I have written a service which starts a java.exe or ruby.exe (I know there are some solutions but I need my own service for some reasons).
The service works find so far, I gather my configs from the registry, then start the services. When the service get stopped I get my processes and send a .Kill(). So far so good. But I found out, that the .Kill() is a problem due the fact that the ruby.exe (I use thin to start a service) or the java.exe (I start a SOLR with it) listen on a tcp socket port. If this port get in use and I kill the process windows will block the ports for 72 seconds (by design).
If I do a solr:start and a thin -start from a shell command shell and stop it using the Ctrl+C the processes terminate and the port is available to use instantly.
So my guess is: If I manage to send a ctrl-c to the process it terminate correctly.

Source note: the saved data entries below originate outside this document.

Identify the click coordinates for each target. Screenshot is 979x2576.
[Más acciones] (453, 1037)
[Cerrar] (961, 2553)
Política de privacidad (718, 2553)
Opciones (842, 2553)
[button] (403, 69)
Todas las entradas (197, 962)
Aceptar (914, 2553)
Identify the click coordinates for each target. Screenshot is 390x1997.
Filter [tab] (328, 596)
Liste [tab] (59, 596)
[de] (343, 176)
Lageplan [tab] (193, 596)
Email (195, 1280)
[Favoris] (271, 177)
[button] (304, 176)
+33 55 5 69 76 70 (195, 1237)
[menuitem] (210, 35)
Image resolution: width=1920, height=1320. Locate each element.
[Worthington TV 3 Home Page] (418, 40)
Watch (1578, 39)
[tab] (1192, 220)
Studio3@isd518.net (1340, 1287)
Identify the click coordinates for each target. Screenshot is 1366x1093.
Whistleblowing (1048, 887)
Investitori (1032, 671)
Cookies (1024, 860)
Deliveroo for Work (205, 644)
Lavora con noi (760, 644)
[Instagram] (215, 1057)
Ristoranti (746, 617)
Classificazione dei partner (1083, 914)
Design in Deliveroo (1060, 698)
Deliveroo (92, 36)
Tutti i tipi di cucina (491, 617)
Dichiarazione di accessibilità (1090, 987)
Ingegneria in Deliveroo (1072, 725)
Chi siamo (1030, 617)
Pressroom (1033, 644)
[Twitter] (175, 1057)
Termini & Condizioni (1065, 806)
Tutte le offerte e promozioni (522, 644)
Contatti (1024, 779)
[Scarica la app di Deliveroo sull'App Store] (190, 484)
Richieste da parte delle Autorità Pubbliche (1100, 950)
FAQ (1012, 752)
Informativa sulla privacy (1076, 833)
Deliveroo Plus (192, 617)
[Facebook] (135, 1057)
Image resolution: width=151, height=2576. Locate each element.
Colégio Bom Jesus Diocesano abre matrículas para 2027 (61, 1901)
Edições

So I found this thread How to Run an exe from windows service and stop service when the exe process quits? where a proof of concept is posted. But by starting a process from a window service I don't have a windowHandle.
I start my service like this:
m_process.StartInfo = new ProcessStartInfo
{
FileName = "java"
, Arguments = arguments
, UseShellExecute = true
, WorkingDirectory = workDirectory
, CreateNoWindow = false
};
m_process.Start();
Where arguments contais the jetty data to start the SOLR or in the ruby case I use "ruby.exe thin start ...".
Now on stopping the service I tried:
[DllImport("user32.dll", CharSet = CharSet.Auto)]
public static extern IntPtr FindWindow(string lpClassName, string lpWindowName);
[DllImport("user32")]
public static extern int SetForegroundWindow(IntPtr hwnd);
[DllImport("user32.dll", SetLastError = true)]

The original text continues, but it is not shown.